There's a real performance degradation when you give a model too many tools at once. With 5-10 tools, selection accuracy is high. With 30-40 tools, models start calling the wrong tool more often, especially tools with similar descriptions or overlapping scope.
Some approaches to managing large tool sets:
Dynamic tool selection: Rather than giving the model all tools at every step, determine which tools are relevant to the current task and include only those. A retrieval step over tool descriptions can find the most relevant 5-10 tools for a given user request.
Tool namespacing: Group tools by domain and use multi-step agents where the first agent selects a domain (and therefore a subset of tools) before the task-specific agent executes with the right tool set.
Tool documentation in the system prompt: For complex tools, supplement the schema description with examples of when to use the tool and when not to use it. The schema description field has limited space; move detailed usage guidance to the system prompt.

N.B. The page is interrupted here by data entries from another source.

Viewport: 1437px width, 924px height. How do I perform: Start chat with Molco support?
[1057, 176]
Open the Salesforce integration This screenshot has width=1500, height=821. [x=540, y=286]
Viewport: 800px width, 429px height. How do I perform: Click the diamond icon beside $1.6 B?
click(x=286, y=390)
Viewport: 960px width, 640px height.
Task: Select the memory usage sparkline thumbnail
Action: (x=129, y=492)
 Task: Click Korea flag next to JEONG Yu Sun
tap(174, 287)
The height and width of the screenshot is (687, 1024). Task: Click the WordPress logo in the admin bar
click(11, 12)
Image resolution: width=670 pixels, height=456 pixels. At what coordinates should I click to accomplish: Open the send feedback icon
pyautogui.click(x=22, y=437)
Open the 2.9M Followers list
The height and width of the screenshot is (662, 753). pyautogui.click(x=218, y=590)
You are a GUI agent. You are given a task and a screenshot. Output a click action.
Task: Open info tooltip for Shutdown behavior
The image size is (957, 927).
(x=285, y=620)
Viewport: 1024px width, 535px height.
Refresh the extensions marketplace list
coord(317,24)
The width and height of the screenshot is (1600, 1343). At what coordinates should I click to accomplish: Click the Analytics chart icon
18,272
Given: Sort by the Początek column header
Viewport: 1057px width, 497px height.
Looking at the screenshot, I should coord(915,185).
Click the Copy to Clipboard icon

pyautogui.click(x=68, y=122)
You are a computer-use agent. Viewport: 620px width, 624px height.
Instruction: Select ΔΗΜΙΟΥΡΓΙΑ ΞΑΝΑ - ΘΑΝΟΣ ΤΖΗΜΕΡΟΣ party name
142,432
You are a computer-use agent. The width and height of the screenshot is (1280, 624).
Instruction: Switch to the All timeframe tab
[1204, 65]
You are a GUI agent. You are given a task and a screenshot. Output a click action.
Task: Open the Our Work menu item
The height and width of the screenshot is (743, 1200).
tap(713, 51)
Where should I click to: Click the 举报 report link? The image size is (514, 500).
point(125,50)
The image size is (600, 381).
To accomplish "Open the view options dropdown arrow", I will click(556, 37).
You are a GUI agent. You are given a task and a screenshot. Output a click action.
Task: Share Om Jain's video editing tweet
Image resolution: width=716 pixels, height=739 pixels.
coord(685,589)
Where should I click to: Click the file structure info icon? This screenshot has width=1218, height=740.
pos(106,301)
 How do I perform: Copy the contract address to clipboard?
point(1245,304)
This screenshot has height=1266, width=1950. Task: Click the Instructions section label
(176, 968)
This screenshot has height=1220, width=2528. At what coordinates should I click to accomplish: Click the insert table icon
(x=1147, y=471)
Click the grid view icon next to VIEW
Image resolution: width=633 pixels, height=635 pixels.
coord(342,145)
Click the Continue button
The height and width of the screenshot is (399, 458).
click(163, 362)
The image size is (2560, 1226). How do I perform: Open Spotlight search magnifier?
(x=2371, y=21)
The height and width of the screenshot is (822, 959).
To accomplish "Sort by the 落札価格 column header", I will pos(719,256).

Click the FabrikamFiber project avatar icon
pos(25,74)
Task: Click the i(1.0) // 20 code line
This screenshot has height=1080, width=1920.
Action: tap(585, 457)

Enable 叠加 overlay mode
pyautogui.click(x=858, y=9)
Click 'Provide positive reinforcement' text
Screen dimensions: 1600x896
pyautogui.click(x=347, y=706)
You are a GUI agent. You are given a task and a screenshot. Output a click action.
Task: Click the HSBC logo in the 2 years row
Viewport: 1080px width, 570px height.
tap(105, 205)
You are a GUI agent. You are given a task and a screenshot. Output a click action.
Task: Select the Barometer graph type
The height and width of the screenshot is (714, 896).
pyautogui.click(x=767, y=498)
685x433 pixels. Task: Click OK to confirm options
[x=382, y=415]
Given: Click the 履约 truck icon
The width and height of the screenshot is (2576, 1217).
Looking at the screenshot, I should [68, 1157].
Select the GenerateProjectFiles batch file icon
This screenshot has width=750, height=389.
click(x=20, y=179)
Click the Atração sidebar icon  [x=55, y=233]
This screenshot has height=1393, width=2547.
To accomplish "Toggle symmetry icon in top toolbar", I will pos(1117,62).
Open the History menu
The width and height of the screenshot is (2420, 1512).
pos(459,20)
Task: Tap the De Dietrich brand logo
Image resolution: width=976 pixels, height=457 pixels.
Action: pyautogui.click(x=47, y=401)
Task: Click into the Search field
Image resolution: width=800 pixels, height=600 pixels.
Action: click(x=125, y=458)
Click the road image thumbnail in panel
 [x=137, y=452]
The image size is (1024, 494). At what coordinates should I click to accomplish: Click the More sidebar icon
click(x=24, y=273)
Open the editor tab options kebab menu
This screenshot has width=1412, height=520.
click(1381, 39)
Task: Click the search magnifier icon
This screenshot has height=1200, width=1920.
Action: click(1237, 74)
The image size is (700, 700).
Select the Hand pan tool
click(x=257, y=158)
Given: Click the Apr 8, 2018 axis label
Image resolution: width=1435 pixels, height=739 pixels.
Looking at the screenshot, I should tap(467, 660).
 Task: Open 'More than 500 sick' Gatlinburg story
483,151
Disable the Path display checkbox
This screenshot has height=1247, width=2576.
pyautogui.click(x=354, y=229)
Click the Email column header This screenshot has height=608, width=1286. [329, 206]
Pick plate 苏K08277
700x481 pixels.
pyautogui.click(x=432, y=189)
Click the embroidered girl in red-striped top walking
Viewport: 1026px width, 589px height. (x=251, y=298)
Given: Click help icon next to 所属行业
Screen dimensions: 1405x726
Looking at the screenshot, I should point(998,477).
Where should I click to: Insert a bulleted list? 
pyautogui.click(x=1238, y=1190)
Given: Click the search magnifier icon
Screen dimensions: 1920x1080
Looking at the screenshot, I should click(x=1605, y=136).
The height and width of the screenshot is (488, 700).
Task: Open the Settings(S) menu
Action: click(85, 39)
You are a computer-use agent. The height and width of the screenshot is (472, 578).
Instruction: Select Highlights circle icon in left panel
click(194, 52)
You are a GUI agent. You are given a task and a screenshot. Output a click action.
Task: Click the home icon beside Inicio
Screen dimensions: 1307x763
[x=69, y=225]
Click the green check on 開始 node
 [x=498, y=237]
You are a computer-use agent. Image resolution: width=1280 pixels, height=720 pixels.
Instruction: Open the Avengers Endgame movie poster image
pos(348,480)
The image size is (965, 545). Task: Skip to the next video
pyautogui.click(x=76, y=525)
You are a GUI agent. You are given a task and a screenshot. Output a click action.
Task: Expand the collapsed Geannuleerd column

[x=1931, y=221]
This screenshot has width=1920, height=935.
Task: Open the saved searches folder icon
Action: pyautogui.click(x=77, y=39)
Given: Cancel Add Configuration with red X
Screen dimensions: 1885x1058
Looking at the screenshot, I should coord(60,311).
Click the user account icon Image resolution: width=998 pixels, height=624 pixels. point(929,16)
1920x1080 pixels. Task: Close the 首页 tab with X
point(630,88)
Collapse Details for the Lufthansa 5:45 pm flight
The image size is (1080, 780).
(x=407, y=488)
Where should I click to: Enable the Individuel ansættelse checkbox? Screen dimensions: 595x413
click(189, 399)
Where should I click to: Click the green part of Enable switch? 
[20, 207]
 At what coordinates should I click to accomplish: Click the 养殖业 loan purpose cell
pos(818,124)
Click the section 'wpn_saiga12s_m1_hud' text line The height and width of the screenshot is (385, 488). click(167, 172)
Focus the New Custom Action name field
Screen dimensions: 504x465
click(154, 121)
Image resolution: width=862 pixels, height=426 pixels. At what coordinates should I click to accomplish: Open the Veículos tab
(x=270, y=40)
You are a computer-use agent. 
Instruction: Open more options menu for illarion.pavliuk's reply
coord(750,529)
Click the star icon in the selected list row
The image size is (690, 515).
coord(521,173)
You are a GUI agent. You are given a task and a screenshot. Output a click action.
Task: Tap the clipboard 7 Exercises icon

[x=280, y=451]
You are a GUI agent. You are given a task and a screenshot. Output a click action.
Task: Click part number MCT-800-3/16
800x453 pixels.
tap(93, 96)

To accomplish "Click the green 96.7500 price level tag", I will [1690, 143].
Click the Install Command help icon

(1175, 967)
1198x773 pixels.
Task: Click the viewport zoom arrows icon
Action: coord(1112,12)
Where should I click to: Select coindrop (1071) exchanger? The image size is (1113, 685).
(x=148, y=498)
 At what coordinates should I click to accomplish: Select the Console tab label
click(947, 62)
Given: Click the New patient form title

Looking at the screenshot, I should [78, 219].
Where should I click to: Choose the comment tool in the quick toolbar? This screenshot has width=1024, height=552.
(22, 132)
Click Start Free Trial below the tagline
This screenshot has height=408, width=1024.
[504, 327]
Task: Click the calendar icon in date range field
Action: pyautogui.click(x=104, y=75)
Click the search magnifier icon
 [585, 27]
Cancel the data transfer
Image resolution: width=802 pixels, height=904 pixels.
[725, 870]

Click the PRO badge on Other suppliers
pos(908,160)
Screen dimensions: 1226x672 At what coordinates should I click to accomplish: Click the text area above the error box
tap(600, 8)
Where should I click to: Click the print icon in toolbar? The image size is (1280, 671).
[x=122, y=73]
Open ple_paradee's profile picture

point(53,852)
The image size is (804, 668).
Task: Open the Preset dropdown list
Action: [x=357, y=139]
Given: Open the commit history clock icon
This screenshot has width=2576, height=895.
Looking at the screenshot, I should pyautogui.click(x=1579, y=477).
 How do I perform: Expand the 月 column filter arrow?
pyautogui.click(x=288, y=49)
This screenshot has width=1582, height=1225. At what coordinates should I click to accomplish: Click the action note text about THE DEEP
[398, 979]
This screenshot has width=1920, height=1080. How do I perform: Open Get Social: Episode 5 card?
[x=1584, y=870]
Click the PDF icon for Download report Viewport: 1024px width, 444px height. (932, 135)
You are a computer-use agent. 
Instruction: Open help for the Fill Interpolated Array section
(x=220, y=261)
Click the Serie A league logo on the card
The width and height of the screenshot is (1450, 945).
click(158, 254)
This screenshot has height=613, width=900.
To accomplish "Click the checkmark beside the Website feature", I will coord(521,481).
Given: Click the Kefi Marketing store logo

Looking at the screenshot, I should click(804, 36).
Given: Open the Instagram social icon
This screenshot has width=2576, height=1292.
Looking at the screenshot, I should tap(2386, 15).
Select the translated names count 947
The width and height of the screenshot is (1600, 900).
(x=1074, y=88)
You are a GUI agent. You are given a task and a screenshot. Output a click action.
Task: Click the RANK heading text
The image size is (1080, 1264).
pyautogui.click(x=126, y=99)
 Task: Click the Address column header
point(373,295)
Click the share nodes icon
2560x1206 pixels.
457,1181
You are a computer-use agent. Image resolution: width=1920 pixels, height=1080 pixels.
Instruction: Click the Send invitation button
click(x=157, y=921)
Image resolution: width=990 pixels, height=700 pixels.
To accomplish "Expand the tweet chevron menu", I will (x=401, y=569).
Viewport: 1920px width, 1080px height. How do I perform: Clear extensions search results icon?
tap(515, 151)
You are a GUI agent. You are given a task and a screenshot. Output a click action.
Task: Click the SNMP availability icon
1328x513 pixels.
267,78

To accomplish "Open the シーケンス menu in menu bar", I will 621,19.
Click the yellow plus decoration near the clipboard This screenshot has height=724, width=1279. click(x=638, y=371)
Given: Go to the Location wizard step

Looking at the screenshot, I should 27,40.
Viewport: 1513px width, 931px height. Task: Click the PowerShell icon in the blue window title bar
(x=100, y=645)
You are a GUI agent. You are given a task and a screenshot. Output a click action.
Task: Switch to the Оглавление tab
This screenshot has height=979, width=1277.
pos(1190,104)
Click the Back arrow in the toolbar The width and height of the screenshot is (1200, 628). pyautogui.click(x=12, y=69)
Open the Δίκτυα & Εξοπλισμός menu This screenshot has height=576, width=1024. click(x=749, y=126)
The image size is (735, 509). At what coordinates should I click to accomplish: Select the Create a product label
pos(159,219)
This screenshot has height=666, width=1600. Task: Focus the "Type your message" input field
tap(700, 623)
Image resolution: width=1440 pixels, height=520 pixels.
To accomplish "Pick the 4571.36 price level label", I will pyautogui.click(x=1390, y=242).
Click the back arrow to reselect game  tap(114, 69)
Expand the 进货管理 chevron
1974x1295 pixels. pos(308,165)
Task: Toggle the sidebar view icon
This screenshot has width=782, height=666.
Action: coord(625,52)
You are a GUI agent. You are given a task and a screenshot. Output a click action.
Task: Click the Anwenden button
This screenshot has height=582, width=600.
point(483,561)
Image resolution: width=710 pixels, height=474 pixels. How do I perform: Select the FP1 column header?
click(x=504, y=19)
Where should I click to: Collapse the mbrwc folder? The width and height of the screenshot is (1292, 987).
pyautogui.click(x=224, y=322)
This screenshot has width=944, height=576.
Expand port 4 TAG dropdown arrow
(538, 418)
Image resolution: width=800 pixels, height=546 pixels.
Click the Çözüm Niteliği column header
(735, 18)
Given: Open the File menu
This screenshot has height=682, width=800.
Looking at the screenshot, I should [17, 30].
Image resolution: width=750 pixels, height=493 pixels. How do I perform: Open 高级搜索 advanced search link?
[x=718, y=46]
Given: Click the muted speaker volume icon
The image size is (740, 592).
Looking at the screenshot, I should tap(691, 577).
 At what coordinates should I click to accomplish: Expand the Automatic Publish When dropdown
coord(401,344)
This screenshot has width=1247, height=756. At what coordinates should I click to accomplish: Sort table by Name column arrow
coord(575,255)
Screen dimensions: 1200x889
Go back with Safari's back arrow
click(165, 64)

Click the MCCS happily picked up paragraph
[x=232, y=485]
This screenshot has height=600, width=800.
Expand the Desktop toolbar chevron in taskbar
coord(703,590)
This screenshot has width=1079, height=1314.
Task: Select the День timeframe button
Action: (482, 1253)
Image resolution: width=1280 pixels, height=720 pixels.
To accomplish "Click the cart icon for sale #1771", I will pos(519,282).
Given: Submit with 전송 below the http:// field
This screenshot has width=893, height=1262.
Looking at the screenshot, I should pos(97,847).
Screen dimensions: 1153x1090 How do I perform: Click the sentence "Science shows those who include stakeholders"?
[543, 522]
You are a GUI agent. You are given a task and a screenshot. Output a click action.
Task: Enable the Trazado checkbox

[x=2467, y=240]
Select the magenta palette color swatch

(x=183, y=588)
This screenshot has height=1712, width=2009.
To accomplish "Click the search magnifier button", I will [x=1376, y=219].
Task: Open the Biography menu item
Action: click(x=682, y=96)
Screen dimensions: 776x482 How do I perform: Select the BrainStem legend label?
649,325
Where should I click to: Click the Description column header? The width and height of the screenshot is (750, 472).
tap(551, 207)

The pattern that actually works in production
After experimenting with many different agentic patterns, the one that holds up best in production:
- Tight schemas with explicit descriptions on every field
- Parallel calls enabled for independent operations
- Error results always returned with actionable messages
- Max iteration limit as a hard circuit breaker (5-10 steps for most agents)
- Logging of every tool call and result for debugging
The complexity of agentic systems grows fast. Keeping the tool interface simple and explicit is what keeps agents debuggable when things go wrong, which they will.
Tool use has matured a lot in 2026. The primitives are stable, the models are reliable on well-defined schemas, and the main remaining challenge is designing the right tool set for your specific domain. That design problem, unlike the API mechanics, doesn't have a general solution.